Executive director Jennifer Vanderschaeghe said the Overdose Prevention Program with take-home Naloxone kits is a one-year, $300,000 pilot project funded by Alberta Health in response to the increase in fentanyl overdoses.

“It’s pure health care prevention. It saves lives. It saves money,” Vanderschaeghe said on Thursday, which coincidently was International Harm Reduction Day.

She said fentanyl, a drug 100 times more potent than morphine, is becoming a bigger issue in Red Deer. In April, she was aware of six overdoses including one death.

Overdose deaths happen more often in Alberta and elsewhere than most people realize, she said.

“There are more overdose deaths every year than there are car accident deaths.”

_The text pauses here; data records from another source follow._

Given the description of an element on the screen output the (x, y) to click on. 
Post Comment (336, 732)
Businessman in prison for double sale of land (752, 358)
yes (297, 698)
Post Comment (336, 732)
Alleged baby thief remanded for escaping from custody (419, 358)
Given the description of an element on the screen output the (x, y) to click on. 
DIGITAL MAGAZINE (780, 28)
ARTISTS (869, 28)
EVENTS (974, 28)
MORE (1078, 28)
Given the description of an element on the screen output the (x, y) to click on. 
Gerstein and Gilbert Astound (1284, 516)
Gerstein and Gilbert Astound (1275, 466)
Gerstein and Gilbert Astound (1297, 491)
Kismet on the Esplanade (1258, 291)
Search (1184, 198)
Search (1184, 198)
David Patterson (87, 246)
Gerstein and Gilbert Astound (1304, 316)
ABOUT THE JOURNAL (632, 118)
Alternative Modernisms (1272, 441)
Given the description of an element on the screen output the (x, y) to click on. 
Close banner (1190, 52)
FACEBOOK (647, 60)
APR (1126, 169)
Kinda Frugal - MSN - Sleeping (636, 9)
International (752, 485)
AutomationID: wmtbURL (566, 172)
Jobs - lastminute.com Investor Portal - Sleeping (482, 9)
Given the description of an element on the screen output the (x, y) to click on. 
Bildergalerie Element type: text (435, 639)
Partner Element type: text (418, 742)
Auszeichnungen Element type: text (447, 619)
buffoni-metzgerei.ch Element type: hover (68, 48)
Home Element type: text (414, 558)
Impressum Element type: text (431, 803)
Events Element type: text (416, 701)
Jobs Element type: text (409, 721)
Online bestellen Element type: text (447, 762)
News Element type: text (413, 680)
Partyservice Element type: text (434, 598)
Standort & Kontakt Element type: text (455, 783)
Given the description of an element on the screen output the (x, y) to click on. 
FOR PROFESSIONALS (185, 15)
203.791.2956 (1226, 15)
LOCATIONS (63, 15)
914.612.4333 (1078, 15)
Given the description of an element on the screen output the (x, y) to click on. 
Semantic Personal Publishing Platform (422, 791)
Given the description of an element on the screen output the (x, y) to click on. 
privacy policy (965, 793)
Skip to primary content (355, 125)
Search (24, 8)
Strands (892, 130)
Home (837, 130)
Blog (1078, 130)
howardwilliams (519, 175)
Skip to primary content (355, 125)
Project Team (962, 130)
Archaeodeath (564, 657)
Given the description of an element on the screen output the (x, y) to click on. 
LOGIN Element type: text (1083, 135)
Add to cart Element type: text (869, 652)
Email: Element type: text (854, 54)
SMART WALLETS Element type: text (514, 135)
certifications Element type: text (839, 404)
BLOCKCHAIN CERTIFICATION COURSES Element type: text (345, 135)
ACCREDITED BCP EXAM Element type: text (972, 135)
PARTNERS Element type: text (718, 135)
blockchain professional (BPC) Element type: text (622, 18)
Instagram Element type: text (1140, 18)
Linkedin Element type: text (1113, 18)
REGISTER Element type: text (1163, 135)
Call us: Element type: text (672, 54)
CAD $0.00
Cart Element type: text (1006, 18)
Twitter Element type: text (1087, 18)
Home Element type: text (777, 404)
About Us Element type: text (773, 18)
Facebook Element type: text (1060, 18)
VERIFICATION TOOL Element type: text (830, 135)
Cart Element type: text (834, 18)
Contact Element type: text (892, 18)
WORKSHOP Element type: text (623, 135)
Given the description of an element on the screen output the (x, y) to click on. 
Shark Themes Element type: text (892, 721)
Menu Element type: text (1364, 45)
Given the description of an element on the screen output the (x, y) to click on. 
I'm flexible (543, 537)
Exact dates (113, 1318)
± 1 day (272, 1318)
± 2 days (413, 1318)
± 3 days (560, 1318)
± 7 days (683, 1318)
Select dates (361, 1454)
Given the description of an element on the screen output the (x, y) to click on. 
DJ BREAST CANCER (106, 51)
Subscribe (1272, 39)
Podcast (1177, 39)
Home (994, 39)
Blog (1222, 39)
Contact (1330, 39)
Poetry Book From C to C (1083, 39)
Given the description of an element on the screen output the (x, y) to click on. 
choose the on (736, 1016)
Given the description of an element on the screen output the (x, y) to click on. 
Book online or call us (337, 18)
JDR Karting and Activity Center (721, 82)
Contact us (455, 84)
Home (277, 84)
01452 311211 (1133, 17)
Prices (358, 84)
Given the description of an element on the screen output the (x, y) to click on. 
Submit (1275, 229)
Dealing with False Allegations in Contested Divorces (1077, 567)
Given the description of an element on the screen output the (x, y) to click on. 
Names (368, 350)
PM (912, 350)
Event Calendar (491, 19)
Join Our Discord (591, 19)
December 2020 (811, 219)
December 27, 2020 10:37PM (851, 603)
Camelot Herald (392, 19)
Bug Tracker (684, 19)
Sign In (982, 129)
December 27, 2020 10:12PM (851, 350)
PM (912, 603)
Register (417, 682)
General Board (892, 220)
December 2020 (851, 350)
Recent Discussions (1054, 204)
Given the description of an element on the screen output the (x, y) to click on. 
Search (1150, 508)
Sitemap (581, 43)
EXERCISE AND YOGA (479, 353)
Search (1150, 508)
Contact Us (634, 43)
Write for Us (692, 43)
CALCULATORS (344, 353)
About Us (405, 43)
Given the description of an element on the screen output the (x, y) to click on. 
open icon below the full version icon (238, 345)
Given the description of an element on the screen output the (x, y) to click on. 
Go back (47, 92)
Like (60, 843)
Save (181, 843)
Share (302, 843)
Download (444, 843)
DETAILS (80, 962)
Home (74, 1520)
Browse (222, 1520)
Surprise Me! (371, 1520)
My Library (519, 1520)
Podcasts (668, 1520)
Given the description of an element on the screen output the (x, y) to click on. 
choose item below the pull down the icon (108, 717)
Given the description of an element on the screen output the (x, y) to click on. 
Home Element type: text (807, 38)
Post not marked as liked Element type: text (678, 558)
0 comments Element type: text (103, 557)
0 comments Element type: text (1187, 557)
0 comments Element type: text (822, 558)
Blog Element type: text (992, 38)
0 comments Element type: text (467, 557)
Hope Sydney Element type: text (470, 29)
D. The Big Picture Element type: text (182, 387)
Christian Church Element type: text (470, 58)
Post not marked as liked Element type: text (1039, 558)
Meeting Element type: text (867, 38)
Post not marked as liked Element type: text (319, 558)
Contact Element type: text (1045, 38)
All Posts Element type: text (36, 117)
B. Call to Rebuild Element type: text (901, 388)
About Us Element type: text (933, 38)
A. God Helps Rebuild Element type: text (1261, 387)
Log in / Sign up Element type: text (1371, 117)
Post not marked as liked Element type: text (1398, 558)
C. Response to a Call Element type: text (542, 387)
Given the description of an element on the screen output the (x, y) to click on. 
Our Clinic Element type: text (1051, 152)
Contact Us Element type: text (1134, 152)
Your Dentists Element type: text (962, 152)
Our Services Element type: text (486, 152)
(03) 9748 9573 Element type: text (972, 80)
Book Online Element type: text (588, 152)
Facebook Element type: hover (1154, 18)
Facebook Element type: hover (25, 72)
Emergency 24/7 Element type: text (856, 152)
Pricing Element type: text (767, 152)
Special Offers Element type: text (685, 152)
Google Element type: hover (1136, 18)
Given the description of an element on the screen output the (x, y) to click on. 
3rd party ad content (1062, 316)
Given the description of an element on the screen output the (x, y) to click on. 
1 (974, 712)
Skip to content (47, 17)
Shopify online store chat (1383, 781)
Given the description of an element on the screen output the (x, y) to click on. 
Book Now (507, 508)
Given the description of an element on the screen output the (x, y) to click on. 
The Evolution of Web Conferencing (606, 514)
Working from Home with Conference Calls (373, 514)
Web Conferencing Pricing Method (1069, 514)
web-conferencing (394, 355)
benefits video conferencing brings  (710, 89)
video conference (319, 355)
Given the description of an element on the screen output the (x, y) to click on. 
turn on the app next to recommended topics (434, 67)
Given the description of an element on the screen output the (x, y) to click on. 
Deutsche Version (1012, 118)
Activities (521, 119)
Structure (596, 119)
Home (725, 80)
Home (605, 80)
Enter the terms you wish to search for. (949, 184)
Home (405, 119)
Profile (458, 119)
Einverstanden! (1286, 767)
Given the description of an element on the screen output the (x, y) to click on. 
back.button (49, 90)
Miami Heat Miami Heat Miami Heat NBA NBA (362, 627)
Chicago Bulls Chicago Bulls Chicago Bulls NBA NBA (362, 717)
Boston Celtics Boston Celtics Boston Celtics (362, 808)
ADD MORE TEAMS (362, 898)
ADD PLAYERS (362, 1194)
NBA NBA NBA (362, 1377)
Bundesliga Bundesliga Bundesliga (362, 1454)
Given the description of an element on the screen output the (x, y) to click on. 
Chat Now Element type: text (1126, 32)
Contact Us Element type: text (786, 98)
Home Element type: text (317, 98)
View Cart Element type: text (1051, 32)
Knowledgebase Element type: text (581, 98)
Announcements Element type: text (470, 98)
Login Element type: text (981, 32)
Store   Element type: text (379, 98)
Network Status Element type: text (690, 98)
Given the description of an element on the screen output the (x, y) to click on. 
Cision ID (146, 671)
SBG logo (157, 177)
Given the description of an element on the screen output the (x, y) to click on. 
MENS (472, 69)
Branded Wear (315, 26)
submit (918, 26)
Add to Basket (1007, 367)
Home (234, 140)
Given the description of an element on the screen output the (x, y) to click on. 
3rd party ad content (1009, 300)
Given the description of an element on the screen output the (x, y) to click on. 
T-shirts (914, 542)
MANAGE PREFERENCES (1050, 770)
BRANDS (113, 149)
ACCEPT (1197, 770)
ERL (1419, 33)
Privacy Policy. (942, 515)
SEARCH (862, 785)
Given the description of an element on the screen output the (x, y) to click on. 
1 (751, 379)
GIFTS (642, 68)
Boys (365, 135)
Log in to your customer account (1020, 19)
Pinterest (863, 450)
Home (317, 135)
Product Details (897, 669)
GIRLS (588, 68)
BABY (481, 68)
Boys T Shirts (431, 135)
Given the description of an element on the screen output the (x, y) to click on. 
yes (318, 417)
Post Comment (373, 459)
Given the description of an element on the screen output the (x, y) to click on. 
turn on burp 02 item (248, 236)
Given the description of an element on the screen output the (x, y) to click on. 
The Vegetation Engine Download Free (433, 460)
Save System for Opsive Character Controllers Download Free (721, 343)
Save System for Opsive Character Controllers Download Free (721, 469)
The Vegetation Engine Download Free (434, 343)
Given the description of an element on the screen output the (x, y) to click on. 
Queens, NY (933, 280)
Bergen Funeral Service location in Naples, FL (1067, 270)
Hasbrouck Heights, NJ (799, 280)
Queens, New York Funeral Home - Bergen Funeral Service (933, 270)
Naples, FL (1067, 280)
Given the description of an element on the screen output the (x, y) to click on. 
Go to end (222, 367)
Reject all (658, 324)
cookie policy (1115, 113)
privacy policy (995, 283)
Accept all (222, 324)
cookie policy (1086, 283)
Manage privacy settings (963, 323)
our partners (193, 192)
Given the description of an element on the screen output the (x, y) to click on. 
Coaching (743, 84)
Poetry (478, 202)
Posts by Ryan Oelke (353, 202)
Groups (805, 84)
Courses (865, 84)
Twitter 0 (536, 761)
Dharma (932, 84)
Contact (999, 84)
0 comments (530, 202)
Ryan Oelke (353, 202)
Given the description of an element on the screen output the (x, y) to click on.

She said Naloxone kits are a safe way to save lives because Naloxone does no harm.

“If you give Naloxone to someone who is not overdosing on an opiate, nothing bad will happen. There is no way to get high off these drugs.”

An opiate overdose causes breathing to slow down and eventually stop. Naloxone reverses the effects of the opiate to keep people breathing until paramedics arrive.

“(Naloxone) actually gets in the way of the opiate and the receptors in your brain and it stops your body from processing the opiate for between 30 to 60 minutes.”

Naloxone is injected intramuscularly and a kit contains two doses of the medication and two needles (because sometimes people require two injections), latex gloves, a rescue breathing mask and two swabs. The injection can be given through clothes into a thigh or upper arm if necessary.

Vanderschaeghe said the program will fund 3,250 kits and agencies will likely have them available in June.

CAANS staff received Naloxone training this week. Nurses on staff will train clients to use the kits.

She said the Streetworks program in Edmonton has made Naloxone available to clients for 10 years and was the first in Canada to do so.